Debugging shows that it gets stuck in the while loop on line 40, and it seems to constantly be getting a newline character. Why would it not exit this loop? I assume that cin.seekg() is not actually resetting the input.

Answer

James Kanze picture James Kanze · Jul 27, 2013

There are several problems with your code. The first is that you use the results of an input (cin.get( c )) without checking that the input has succeeded. This is always an error; in your case, it will probably only result in counting (and later outputting) the last character twice, but it can result in undefined behavior. You must check that the input stream is in a good state after each input, before using the value input. The usual way of doint this is:

while ( cin.get( c ) ) // ...

, putting the input directly in the loop condition.

The second is the statement:

cin.seekg( std::ios::beg );

I'm actually sort of surprised that this even compiled: there are two overloads of seekg:

std::istream::seekg( std::streampos );

and

std::istream::seekg( std::streamoff, std::ios_base::seekdir );

std::ios::beg has type std::ios_base::seekdir. It's possible for an impementation to define std::streampos and std::ios_base::seekdir in a way so that there is an implicit conversion from std::ios_base::seekdir to std::streampos, but in my opinion, it shouldn't, since the results will almost certainly not be what you want. To seek to the beginning of a file:

std::cin.seekg( 0, std::ios_base::beg );

A third problem: errors in the input stream are sticky. Once you've reached the end of file, that error will remain, and all other operations will be no-ops, until you have cleared the error: std::cin.clear();.
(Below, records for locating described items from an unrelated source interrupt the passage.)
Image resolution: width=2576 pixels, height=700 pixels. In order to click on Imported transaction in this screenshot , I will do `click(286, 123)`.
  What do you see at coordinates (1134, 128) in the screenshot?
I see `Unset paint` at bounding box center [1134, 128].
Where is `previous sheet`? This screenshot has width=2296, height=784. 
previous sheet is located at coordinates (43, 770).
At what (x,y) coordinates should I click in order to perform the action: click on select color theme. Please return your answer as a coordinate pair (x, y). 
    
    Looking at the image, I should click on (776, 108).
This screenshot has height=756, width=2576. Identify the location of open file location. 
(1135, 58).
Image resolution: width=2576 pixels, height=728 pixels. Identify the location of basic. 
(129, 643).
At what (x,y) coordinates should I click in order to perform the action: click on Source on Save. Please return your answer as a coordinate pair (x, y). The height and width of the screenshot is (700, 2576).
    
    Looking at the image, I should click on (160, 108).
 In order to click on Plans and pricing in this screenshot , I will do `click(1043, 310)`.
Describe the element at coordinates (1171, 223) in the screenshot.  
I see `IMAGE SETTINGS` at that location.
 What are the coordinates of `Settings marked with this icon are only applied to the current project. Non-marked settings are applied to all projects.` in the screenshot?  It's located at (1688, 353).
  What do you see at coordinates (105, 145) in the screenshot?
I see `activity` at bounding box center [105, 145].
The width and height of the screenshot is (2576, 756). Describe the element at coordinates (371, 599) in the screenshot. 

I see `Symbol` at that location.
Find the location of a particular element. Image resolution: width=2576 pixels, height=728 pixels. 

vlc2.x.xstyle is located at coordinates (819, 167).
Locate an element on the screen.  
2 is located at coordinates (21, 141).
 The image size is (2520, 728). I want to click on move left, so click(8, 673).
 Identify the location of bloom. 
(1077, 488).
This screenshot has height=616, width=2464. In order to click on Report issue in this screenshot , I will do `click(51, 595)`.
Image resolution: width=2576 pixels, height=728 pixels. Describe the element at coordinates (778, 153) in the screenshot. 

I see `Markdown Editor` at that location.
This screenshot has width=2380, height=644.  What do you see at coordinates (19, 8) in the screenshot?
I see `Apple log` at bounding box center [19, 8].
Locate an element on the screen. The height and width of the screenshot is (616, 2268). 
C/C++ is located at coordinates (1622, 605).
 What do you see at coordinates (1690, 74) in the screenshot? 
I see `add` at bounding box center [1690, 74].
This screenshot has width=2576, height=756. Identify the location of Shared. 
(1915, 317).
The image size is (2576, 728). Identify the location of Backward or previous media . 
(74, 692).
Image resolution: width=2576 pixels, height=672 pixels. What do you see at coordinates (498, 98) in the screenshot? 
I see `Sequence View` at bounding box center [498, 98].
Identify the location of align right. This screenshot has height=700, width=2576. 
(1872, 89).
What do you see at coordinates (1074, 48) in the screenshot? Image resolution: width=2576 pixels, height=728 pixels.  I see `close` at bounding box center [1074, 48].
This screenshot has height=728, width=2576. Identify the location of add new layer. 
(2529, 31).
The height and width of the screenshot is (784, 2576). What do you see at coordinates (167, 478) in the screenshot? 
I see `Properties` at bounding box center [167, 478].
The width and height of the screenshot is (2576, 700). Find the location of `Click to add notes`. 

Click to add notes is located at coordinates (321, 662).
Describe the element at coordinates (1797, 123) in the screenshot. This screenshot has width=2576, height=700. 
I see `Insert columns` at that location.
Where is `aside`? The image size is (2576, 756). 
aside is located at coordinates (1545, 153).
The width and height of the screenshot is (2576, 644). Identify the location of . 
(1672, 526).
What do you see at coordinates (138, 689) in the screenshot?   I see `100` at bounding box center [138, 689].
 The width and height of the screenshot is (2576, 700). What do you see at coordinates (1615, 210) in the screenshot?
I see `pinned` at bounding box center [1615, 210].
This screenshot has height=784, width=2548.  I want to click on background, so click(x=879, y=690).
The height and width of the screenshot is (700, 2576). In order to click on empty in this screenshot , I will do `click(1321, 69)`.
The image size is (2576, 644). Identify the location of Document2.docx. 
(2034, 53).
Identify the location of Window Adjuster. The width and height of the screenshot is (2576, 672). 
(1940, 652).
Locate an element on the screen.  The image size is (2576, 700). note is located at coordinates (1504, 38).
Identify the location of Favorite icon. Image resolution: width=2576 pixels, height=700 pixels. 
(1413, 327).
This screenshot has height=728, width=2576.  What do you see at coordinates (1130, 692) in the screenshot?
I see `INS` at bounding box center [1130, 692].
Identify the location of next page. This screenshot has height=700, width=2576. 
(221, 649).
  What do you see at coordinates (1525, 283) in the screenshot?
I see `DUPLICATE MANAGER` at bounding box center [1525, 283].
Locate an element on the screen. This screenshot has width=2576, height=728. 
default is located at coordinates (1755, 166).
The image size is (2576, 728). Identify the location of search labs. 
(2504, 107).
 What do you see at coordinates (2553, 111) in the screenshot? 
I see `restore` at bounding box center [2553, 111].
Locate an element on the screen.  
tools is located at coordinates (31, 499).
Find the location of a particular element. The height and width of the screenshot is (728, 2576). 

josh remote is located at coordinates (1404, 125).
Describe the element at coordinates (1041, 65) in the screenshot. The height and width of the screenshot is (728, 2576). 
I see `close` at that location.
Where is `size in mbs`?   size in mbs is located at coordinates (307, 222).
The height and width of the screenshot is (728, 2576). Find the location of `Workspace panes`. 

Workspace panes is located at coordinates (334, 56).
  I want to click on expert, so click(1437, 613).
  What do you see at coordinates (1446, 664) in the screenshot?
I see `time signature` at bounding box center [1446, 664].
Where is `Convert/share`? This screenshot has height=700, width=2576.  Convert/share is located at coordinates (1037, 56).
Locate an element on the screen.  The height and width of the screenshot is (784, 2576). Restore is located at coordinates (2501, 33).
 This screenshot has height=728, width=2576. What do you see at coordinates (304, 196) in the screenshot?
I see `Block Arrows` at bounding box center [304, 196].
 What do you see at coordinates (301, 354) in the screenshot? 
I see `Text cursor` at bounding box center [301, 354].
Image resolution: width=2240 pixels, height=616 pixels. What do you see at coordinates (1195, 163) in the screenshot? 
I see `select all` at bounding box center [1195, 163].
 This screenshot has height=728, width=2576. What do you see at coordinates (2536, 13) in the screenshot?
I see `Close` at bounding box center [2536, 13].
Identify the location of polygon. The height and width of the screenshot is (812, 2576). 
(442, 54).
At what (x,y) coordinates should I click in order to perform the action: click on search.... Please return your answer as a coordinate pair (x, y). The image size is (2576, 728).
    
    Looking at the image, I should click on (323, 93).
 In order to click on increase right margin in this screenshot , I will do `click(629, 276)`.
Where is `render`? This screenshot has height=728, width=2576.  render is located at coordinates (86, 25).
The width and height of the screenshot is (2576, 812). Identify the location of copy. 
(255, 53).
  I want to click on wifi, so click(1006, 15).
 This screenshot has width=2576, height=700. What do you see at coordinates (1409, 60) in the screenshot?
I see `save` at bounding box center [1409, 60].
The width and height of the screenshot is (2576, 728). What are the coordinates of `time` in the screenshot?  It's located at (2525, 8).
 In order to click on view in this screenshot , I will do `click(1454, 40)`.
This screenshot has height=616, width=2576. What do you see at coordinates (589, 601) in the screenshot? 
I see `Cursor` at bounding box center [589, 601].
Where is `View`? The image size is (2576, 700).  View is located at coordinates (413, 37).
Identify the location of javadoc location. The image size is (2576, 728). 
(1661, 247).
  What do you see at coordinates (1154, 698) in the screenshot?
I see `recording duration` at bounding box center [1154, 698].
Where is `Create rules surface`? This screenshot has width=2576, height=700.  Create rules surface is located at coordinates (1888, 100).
One final comment: the fact that you are using std::cin worries me. It will probably work (although there is no guarantee that you can seek on std::cin, even if the input is redirected from a file), but do be aware that there is no way you can output the results of a huffman encoding to std::cout. It will work under Unix, but probably no where else. Huffman encoding requires that the files be open in binary mode, which is never the case for std::cin and std::cout.